Торговцы, среди которых я, по обыкновению, завёл множество друзей, были людьми очень разными, в них смешалась греческая, финикийская и испанская кровь. В своих взглядах на жизнь они были одновременно авантюристами и консерваторами, впитывая в себя культуры различных цивилизаций. В их храмах и религиозных церемониях часто проявлялось что-то варварское, грубое. Это и неудивительно, ведь во время карфагенской оккупации человеческие жертвоприношения были явлением обыденным. Резкие и грубые африканские мотивы перемешались с более мягкими и мудрыми нотками наследия Тира и азиатского Востока. Но не только это легко можно заметить здесь. Тут присутствовало упрямство и реализм народов, населявших эти места в глубокой древности. Наряду со всем перечисленным здесь нельзя не заметить следы великой греческой цивилизации.

Именно в Гадесе я увидел то, о чём хотелось бы сказать особо. Здесь в храме Геркулеса кто-то поставил статую Александра Великого. Сама по себе она не была особо примечательна.

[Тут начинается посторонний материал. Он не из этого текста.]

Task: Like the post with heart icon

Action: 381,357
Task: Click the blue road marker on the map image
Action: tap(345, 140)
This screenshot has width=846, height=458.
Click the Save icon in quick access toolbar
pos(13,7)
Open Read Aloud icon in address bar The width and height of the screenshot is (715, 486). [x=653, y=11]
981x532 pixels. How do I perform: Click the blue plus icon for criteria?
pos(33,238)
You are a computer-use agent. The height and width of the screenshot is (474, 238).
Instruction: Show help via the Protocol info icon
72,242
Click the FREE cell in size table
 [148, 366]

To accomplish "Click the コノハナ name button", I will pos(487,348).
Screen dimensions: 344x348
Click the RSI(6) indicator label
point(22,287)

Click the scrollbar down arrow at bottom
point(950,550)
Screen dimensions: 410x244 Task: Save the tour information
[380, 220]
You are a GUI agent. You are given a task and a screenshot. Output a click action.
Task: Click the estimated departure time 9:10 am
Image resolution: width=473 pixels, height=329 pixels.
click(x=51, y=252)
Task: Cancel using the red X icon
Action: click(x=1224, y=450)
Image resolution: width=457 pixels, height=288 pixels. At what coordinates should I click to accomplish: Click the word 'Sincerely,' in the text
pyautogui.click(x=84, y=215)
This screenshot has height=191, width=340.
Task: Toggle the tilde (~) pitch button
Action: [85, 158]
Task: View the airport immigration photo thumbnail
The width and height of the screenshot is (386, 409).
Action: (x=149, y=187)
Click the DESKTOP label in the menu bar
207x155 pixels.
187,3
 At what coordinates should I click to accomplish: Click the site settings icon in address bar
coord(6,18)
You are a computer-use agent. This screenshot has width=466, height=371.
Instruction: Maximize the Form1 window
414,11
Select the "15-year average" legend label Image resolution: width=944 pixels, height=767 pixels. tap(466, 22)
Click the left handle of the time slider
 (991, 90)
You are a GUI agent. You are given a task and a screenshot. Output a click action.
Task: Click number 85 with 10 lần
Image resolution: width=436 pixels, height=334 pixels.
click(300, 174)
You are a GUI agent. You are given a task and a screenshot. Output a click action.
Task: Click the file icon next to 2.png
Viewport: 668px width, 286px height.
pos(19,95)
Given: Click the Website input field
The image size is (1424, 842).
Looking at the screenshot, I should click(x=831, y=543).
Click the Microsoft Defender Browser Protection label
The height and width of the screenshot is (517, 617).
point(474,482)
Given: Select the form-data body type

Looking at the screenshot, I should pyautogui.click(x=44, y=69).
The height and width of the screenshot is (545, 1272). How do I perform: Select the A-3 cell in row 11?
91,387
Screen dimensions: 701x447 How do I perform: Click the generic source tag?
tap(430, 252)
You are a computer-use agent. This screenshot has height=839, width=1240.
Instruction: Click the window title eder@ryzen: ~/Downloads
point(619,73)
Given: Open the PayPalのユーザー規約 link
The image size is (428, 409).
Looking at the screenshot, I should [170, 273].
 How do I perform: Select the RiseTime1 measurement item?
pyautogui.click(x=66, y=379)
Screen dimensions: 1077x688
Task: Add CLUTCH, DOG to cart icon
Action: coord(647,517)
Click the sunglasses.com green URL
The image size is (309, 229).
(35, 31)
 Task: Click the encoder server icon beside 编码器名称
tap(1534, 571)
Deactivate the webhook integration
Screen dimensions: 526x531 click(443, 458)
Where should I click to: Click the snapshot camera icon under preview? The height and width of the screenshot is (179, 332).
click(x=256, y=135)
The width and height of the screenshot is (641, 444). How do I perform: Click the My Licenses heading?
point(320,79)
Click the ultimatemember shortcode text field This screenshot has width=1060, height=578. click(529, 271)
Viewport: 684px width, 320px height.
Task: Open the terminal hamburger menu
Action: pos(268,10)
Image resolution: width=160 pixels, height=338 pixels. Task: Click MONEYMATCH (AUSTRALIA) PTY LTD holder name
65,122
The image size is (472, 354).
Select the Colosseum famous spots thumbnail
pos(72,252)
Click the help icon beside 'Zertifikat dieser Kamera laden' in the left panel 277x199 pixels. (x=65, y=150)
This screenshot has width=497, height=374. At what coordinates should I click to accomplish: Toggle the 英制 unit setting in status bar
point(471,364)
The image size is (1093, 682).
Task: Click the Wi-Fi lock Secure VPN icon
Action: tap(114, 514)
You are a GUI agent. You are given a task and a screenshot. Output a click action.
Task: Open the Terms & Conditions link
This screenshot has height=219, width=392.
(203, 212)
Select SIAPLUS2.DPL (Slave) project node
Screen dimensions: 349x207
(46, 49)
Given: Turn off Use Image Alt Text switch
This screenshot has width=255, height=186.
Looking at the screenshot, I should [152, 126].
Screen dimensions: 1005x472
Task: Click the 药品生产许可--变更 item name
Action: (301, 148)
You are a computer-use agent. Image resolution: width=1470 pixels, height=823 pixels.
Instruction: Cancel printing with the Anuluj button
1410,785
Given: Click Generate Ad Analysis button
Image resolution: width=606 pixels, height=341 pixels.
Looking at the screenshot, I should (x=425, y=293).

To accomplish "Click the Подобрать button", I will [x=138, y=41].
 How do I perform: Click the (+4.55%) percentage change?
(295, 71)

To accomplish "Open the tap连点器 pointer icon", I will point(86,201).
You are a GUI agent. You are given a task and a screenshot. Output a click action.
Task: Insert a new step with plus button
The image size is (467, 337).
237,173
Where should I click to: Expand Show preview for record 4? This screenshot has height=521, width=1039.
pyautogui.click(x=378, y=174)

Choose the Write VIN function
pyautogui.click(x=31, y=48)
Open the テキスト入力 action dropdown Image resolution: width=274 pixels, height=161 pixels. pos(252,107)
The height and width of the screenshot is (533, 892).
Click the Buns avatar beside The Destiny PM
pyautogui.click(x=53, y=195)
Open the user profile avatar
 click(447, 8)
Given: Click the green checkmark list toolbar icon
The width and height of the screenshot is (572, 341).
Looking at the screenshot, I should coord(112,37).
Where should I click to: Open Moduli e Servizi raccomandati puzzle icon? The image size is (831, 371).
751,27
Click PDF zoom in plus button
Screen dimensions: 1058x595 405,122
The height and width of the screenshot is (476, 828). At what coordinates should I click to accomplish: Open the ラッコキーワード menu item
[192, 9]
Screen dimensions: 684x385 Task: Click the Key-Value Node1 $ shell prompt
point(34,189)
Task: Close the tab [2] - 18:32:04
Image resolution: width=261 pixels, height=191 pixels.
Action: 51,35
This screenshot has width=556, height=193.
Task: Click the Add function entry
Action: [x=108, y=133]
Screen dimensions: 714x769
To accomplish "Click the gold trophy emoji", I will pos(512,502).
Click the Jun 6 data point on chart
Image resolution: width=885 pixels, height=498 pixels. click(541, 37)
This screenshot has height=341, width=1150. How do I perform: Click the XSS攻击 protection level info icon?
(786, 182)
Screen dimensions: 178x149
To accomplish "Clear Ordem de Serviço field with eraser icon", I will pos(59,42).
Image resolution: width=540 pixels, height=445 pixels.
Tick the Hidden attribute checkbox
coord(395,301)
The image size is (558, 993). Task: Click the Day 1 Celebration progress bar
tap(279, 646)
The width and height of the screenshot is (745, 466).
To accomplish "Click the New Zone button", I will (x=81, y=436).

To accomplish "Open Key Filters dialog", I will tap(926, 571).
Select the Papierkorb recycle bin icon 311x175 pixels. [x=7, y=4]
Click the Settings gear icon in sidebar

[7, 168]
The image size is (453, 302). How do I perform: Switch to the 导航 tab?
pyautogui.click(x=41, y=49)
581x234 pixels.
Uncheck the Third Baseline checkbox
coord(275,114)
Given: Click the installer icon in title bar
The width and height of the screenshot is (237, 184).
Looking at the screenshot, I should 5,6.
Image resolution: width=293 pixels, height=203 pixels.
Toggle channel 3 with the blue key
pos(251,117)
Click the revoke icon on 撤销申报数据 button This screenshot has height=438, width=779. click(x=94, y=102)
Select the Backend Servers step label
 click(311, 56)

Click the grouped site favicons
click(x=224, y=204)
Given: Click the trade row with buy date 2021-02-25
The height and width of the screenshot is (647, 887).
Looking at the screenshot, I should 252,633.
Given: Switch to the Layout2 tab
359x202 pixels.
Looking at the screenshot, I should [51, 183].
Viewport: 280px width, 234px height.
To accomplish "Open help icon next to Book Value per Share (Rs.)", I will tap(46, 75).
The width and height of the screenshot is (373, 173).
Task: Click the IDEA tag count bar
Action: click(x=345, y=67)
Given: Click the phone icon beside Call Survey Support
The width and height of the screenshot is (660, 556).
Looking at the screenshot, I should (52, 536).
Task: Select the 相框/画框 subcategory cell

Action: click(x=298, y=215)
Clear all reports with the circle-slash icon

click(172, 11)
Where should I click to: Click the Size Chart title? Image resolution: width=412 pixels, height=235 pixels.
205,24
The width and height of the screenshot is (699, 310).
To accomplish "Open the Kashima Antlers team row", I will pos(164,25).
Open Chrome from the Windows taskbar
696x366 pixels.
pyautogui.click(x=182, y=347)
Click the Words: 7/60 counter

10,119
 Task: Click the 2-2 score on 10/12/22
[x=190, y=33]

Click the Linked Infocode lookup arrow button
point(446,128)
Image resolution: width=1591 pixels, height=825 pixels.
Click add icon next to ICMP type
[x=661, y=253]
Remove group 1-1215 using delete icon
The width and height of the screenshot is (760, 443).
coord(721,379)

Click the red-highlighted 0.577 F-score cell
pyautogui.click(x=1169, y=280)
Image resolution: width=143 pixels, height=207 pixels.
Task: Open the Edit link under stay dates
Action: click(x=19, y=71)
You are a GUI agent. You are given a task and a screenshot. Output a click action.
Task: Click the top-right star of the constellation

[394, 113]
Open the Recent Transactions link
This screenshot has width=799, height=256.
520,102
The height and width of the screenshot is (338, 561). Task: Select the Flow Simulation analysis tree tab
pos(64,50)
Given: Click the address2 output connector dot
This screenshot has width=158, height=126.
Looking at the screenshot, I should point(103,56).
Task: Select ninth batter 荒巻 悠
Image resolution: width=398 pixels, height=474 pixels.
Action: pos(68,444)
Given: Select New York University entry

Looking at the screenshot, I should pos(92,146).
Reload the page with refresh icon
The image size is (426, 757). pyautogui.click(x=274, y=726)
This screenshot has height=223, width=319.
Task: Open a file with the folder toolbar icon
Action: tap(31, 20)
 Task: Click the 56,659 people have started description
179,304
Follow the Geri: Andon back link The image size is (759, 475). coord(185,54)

Хотя, как и все памятники этому человеку, легко узнаваема. В сравнении с Помпеем красота Александра была изысканной, тонкой, я бы сказал, интеллектуальной. И вот, находясь в самом западном городе империи, я восхищался величием человека, который провёл свои победоносные армии через Азию, Месопотамию, Персию, Бактрию; нёс свой язык, науку, философию на земли от Македонии до Индостана; основывал города и династии, а позднее был провозглашён и назван богом. Я благоговел перед человеком, который достиг всего этого и умер, будучи моложе меня. Величие и красота его образа, реальность и многочисленность его достижений – всё это произвело на меня огромное впечатление. Я испытал эмоциональный всплеск, подобный тем эпилептическим ударам, которыми страдал позднее. Я расплакался, и меня поддержали друзья и помощники. Когда я пришёл в себя, меня попросили объяснить, что произошло, и я сказал, что задумался над контрастом между моей малозначительной жизнью и жизнью Александра, который в возрасте тридцати лет уже завоевал мир. В какой-то мере это было правдой, но лишь частью её. То, что так поразило меня, невозможно было выразить словами простого сравнения между мной, не имеющим ни имени, ни славы, и человеком, который добился в жизни всего. На секунду мне показалась, что перед глазами пробегают картинки истории, смерти, славы, красоты и величия. Эмоции, охватившие меня, не могли быть выражены даже поэзией. Для меня статуя Александра на западной окраине империи означала величие и могущество гения человека, повлиявшего на миллионы людей, города, мысли и сам мир, существующий вокруг нас. Конечно, я с отвращением заметил разницу между мной и Александром, таким, каким он был, однако плакать меня заставило ощущение восторга, восхищения тем, что, казалось, было самим совершенством.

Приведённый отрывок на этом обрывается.